When I was in college, one of my dorm mates brought back some homemade deer salami she had gotten from her sportsman brother over the Christmas break. It was so delicious I can almost taste it right now–thirty years later. Some enterprising entrepreneur should start a business to make commercial deer salami. He or she would need persistence because such a venture would be fraught with government regulations about food safety and outcries from the meat, pork and chicken industries. However, a cursory review of culinary history reveals that cattle, pigs, and chickens are imports to American soil. In contrast, the deer was already here and thriving in coexistence with the buffalo. Why we have so overlooked our own fauna and gravitated to raising livestock introduced from abroad remains a mystery.

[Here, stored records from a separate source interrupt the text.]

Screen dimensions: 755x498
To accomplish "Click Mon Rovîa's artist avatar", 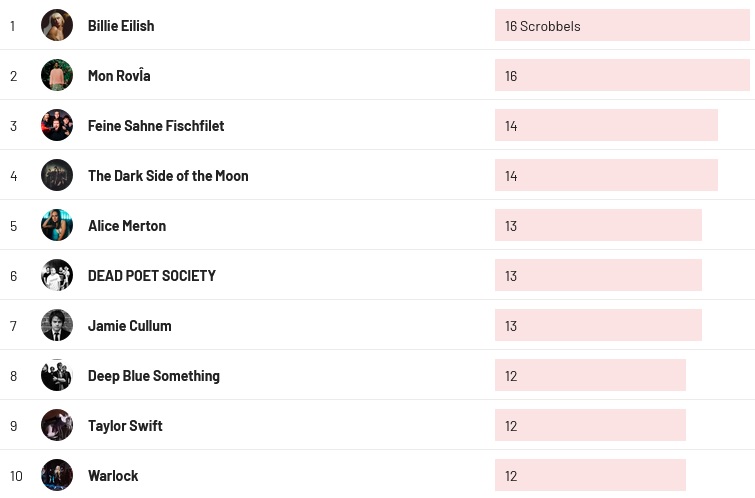I will click(57, 75).
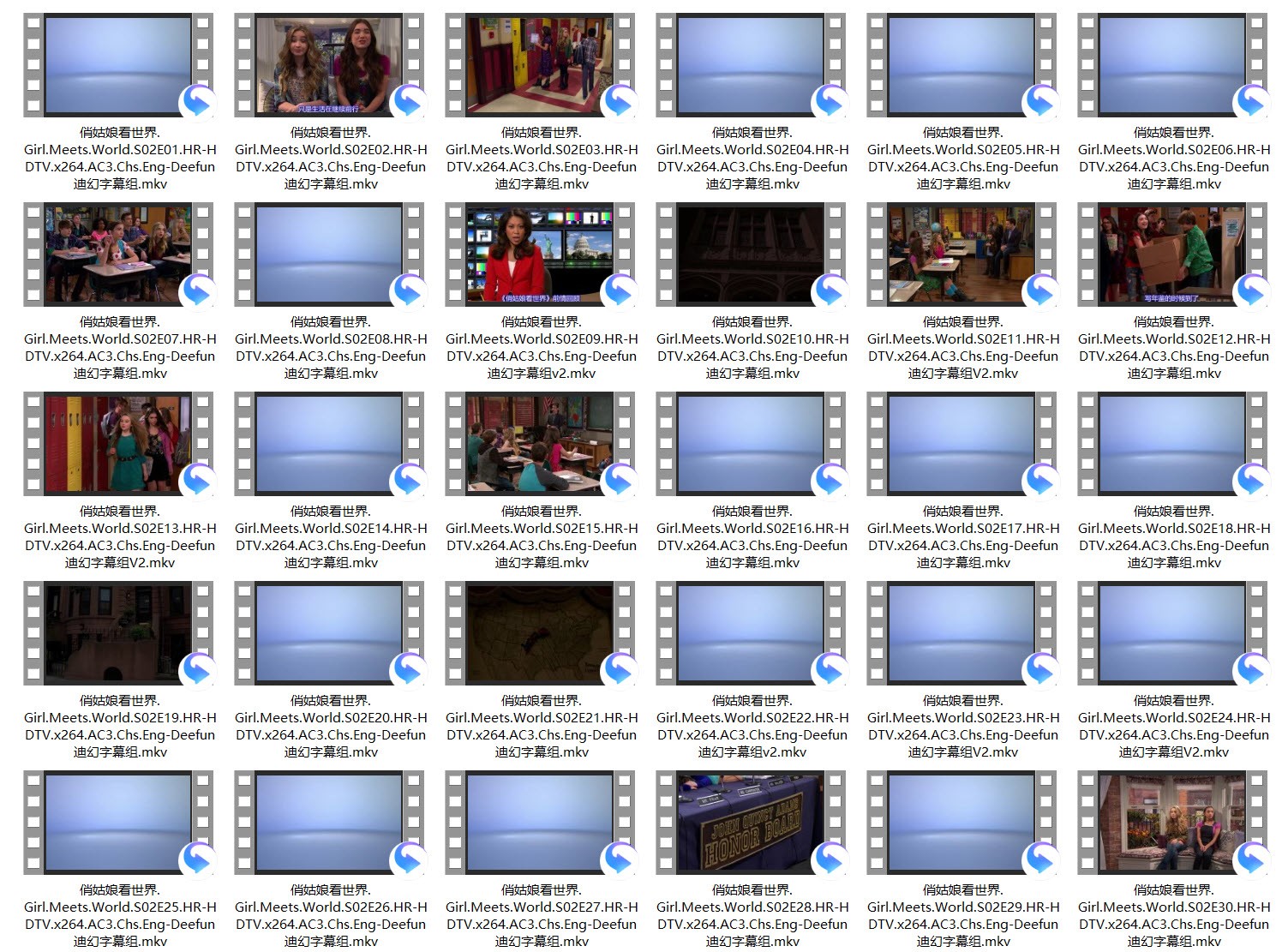Select the S02E19 brownstone building thumbnail
Viewport: 1282px width, 952px height.
point(118,633)
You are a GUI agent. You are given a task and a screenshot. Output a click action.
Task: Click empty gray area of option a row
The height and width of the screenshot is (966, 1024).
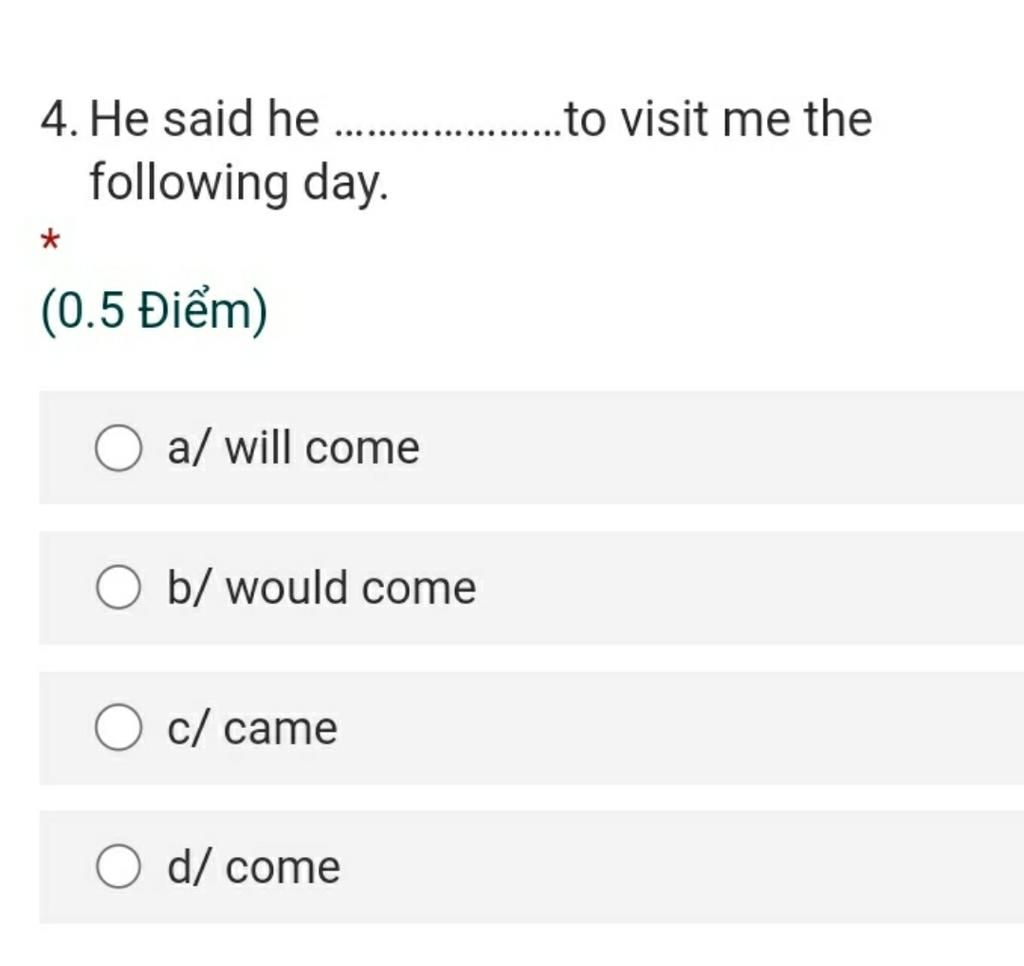[718, 448]
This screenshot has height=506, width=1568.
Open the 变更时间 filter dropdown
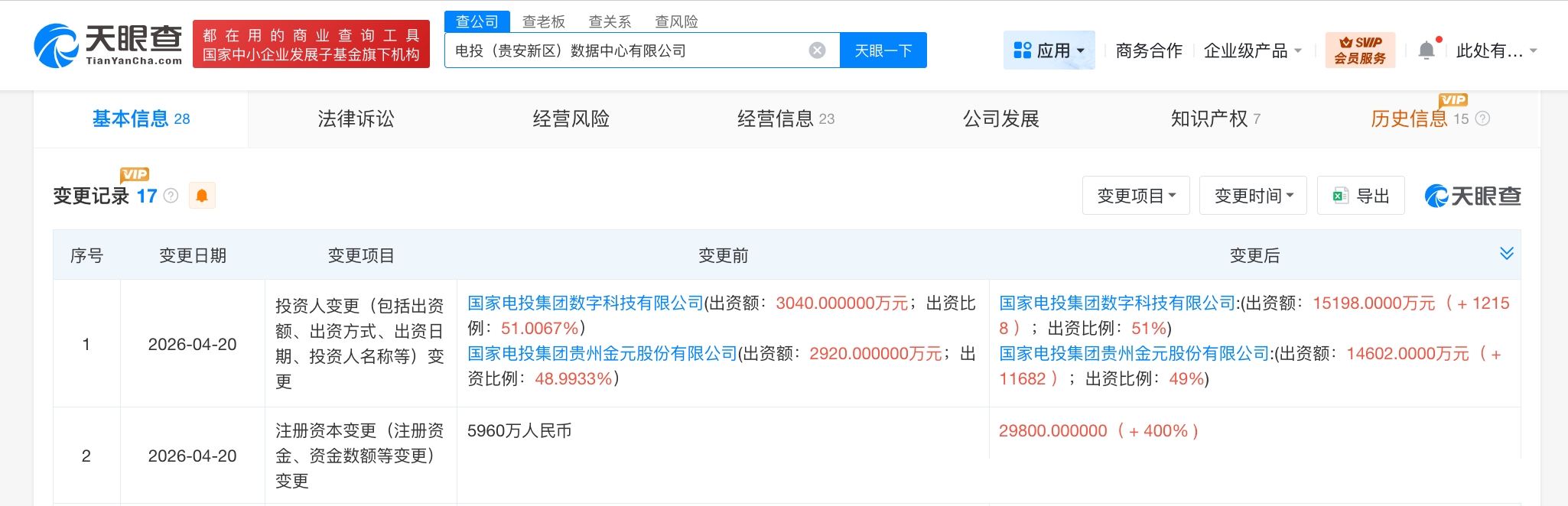[1253, 196]
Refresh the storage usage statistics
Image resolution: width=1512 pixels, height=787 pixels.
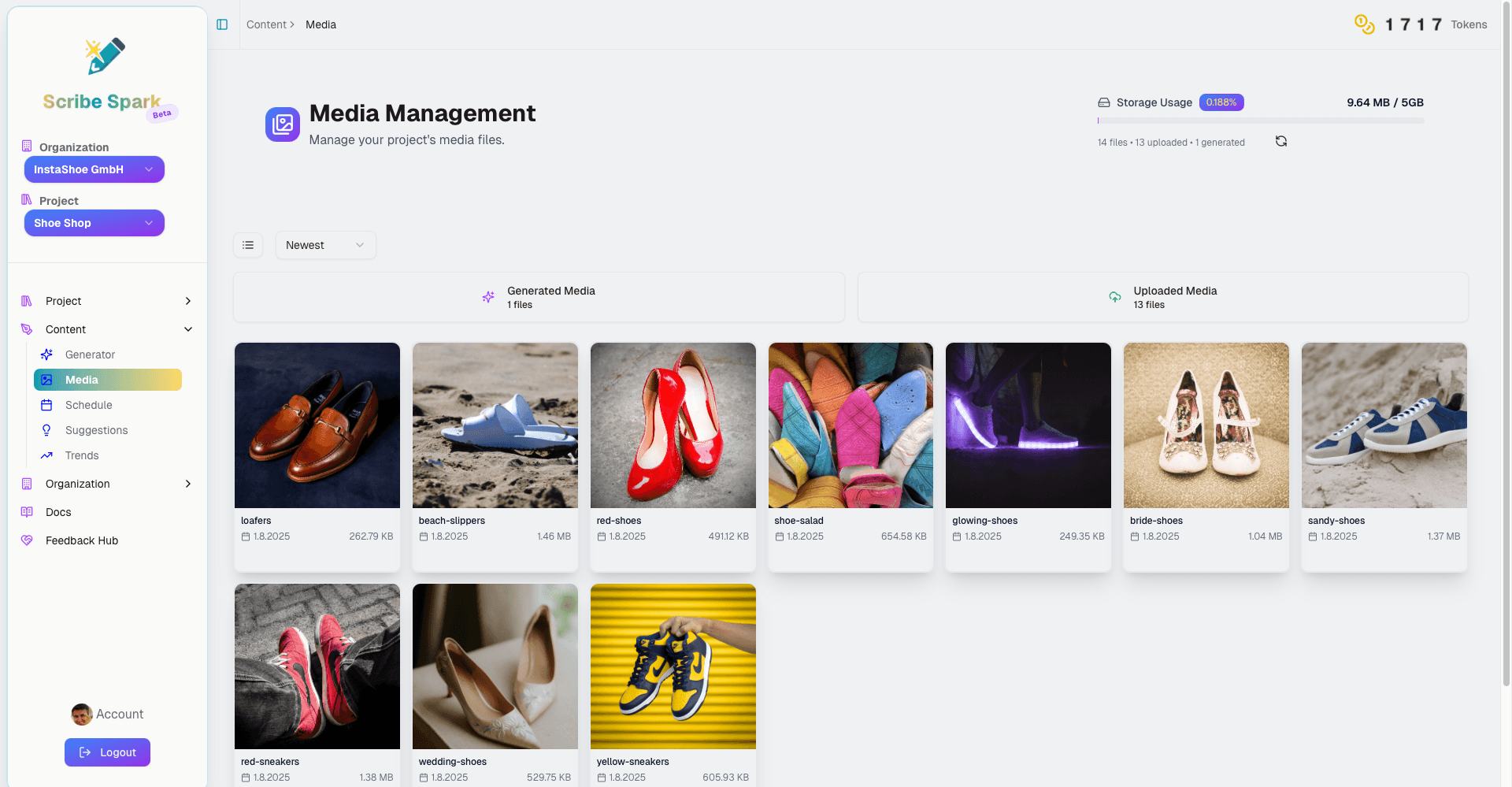pyautogui.click(x=1280, y=141)
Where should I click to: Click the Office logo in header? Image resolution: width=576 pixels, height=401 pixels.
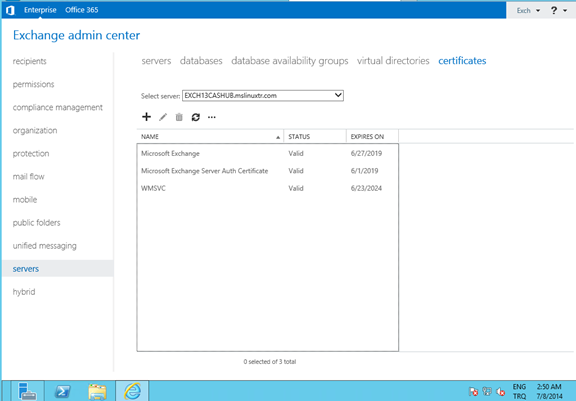coord(10,10)

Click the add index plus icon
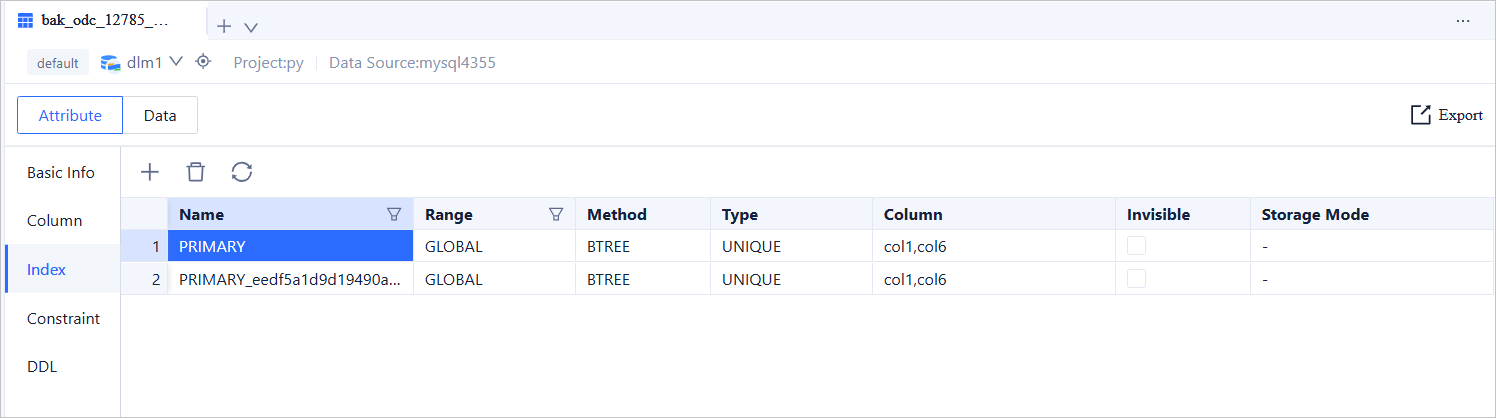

Instead of endlessly debating the deer problem, the government should be working towards a sustainable deer harvest, much like a plentiful harvest of Alaskan wild salmon–another one of America’s great wildlife treasures. A commercial harvest with licenses and limited access–just like for salmon–would allow professional hunters a means of livelihood, while supplying America with good quality meat. Another entrepreneur could start a chain of restaurants featuring game and good American cooking.
Cooking with venison is a perfect way to capture and exploit the true American terroir, a French term for the essence of the land expressed in its foods, like that country’s domestic cheese or wine. What America lacks is a true American cuisine, one that isn’t heavily borrowed from its European cousins. Such a cuisine would naturally contain the bounty of native American plants and animals, including the deer. The French and Italians are experts at this. Think of brie and you think of France. Think of chianti and you think of Italy. Think of deer and you should think of . . . America.
Remember that the Indians ate all parts of the animal, including the organ meats and intestines. Someone needs to develop a sausage product that uses all these nutritious parts. Meanwhile, if you use butter, cream or lard in your venison creations, you will be adding fat-soluble nutrients that are also found in the innards.
In his wonderful book Game Cookery in America and Europe, Raymond R. Camp praises venison for its delicious flavor. “Venison, like other forms of game,” he says, “is favored by the gourmet not because it happens to be rare, and in many instances extremely difficult to obtain, but because of its exceptional flavor. Despite this, or perhaps because of it, a large percentage of American cooks, including some professionals, prepare this meat in a manner that destroys not only its flavor but its texture. . . ”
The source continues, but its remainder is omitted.